##### Source passage

In scientific literature Ayrton's name is closely associated with that of Professor Perry. This association dated from 1875, when Professor Perry went out to Tokyo to fill the Chair of Engineering at the College. The collaboration of the two men began almost immediately, and indeed such was the activity of the combination that Clerk Maxwell is said to have jestingly remarked that the electrical centre of gravity had been shifted to Japan. Their joint investigations gave rise to numerous papers on various branches of electrical science, and were fruitful not merely on the theoretical side. What they achieved in the development of the practical application of electricity was perhaps even more remarkable. Visitors to the Science Hall at the Franco-British Exhibition had the opportunity of examining the evolution of the wonderful series of instruments dating from 1881 to 1889, by which they gave the electrical engineer the means of measuring almost every electrical quantity he has to deal with, and which were the only electrical meters that were awarded prizes at the Paris Exhibition of 1889. Then they acted as joint engineers to the Faure Accumulator Company almost from its inception, and in that capacity they lighted the Grand Hotel at Charing Cross with electricity in 1883.

##########
##### Recorded information

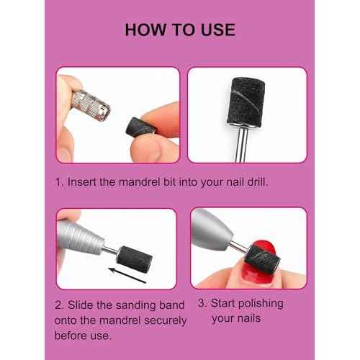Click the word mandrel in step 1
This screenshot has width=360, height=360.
[146, 181]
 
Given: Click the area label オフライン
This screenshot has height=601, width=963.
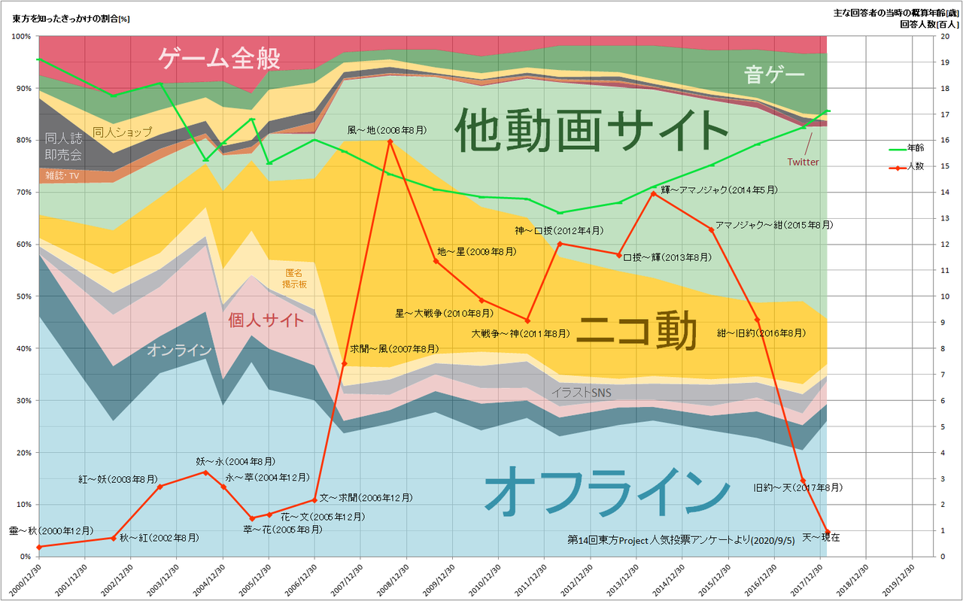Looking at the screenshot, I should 606,491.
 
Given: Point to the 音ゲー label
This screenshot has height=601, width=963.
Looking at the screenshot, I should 775,74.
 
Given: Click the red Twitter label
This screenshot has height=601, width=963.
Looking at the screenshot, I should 802,162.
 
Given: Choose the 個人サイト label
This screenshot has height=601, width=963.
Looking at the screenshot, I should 266,320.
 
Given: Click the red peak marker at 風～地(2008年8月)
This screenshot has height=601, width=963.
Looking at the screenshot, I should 390,141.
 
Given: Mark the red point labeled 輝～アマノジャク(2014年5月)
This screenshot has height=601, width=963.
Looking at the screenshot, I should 653,193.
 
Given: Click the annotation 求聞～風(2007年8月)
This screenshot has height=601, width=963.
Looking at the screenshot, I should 393,349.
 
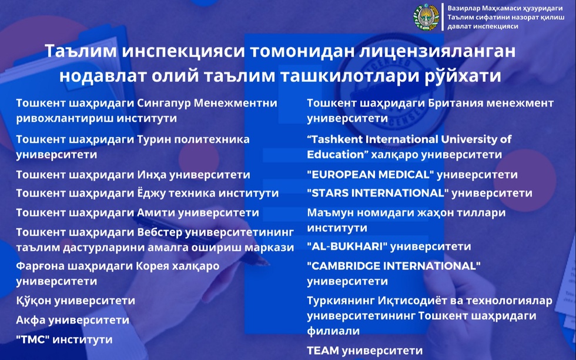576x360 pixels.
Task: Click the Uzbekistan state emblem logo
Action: [x=426, y=17]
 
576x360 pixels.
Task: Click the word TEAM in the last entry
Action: [x=323, y=351]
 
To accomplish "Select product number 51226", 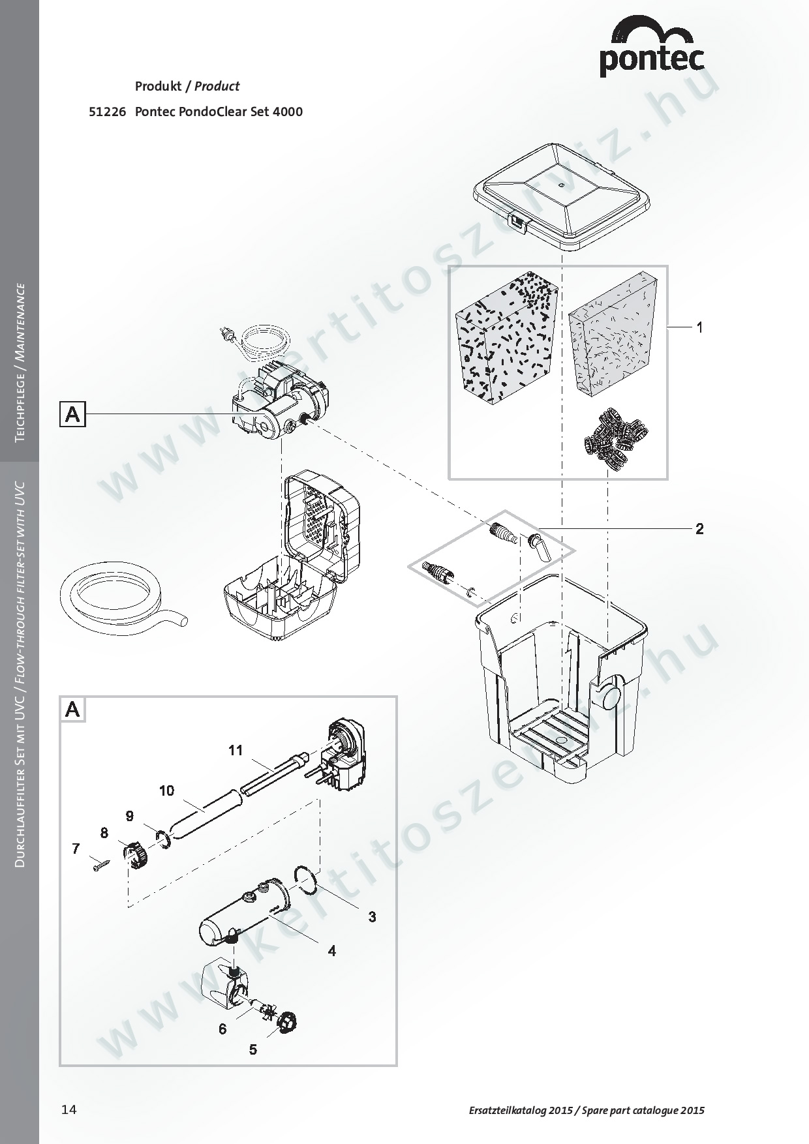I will [106, 112].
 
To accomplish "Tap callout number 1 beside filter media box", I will [699, 327].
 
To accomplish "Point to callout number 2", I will [699, 528].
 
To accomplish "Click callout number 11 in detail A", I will [236, 750].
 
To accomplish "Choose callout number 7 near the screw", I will [76, 849].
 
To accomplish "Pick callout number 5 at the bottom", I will [253, 1049].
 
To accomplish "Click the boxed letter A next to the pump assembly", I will [72, 414].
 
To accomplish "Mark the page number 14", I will [69, 1110].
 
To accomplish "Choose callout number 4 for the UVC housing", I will [331, 951].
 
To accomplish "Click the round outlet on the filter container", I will [612, 697].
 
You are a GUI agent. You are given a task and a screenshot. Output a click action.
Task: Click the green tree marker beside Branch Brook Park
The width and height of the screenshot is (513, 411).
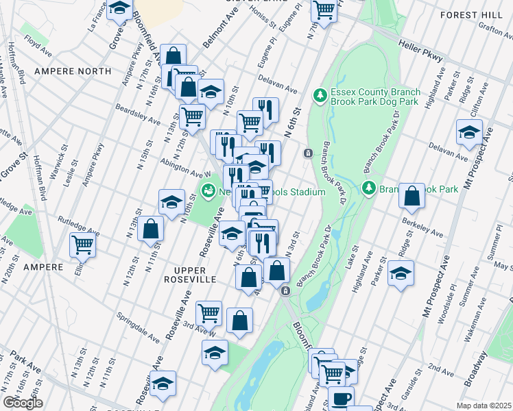[368, 188]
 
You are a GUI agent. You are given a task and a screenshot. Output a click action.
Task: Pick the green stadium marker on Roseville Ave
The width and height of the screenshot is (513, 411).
[207, 192]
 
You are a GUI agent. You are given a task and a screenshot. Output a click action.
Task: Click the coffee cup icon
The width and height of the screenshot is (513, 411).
[341, 397]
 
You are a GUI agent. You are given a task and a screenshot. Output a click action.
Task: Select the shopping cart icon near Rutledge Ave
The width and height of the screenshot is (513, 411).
[83, 244]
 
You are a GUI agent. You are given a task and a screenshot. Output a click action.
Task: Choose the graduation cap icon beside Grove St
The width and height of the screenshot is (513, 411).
[120, 10]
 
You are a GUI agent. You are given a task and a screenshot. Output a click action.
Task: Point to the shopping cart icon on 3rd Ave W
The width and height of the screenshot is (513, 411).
[208, 313]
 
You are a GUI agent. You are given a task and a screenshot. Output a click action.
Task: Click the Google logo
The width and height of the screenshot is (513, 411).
[23, 403]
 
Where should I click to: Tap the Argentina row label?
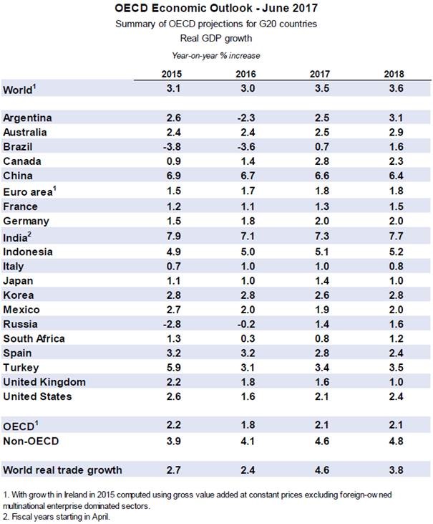coord(28,118)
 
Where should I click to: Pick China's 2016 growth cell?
coord(245,176)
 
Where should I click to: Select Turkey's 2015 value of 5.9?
coord(171,367)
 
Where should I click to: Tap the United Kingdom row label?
coord(44,382)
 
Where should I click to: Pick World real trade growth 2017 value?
coord(319,470)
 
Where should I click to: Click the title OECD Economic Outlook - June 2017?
coord(216,9)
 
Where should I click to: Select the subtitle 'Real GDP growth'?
coord(216,38)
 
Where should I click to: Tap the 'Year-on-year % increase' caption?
coord(216,56)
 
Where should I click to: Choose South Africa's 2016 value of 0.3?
coord(245,338)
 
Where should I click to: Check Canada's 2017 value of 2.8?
coord(319,161)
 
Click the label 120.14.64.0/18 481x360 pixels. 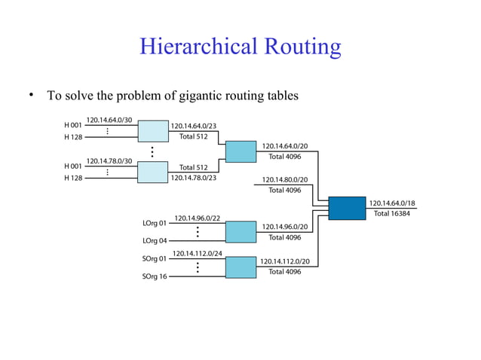click(x=392, y=203)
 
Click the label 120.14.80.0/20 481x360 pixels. click(x=285, y=180)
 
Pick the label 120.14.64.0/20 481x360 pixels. click(x=285, y=145)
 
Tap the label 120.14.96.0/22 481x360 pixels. click(x=197, y=218)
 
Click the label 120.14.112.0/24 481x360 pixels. click(x=198, y=253)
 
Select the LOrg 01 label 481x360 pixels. click(x=155, y=224)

##########

Stated goal 1 –
Answer these from the passage on Ayrton and Perry:
(a) In what year did Perry go out to Tokyo?
(b) To which company did the two men act as joint engineers?
(c) Which building did they light with electricity in 1883?
Stated goal 2 – Carry on the passage on Ayrton and Perry from its last sentence.

Exercise output 1 –
(a) 1875
(b) The Faure Accumulator Company
(c) The Grand Hotel at Charing Cross

Exercise output 2 –
Strong believers in the future of electric traction, they demonstrated the application of electrical power to tramway's, devising among other things a surface contact or "stud" system, and they shared with Fleeming Jenkin the credit of perfecting his sister of telpherage which was put into operation at Glynde in Sussex. Their work in these directions resulted in taking out of a large array of patents and the publication of numerous scientific and technical papers. Ayrton's name in many cases alone, in others joined with that of other investigators, figures on probably 150 memoirs or more. The Royal Society, of which he was elected a Fellow in 1881, recognised his services to electrical science by awarding him a Royal medal in 1901, and among other honours he served as President of the Mathematical and Physical Section of the British Association in 1888, of the Physical Society in 1890 -- 91, and of the Institution of Electrical Engineers in 1892. His book on "Practical Electricity" has come through many editions, and been invaluable to thousands of learners, while his personal example and instruction has inspired many pupils to serious and productive research. He was a frequent contributor to "The Times" Engineering Supplement. Professor Ayrton married in 1883 Hertha, daughter of Levi and Alice Marks, who is well-known for her researches on the electric are, and has the distinction of being the first and only lady member of the Institute of Electrical Engineers. Their daughter married Mr Israel Zangwill, the novelist, in 1903.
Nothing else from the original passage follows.